Aside from Warren, the senators include Ed Markey, D-Mass.; Barbara Mikulski, D-Maryland; Barbara Boxer, D-California; Ron Wyden, D-Oregon; Jeff Merkley, D-Oregon; Kirsten Gillibrand, D-New York; and Cory Booker, D-New Jersey.
Twenty-five states, including Massachusetts, and the District of Columbia, have legalized medical marijuana. Marijuana is legal in four states: Oregon, Colorado, Washington and Alaska.
Massachusetts voters are likely to see a marijuana legalization measure on the November 2016 ballot.

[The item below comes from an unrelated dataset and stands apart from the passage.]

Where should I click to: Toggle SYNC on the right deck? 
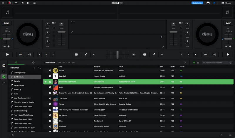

“The dissonance between these state laws and the drug’s federal Schedule I status have wide-ranging implications for legitimate marijuana businesses including access to banking services, the ability to deduct business expenses from taxes, and access for veterans,” the senators wrote. “The conflict between state laws for medical marijuana use and its CSA classification also has significant consequences for preclinical, clinical, and epidemiologic research.”
The letter was dated June 23 and addressed to Attorney General Loretta Lynch and DEA Acting Administrator Chuck Rosenberg.
The letter asked for a briefing on the status of rescheduling no later than July 5, 2016.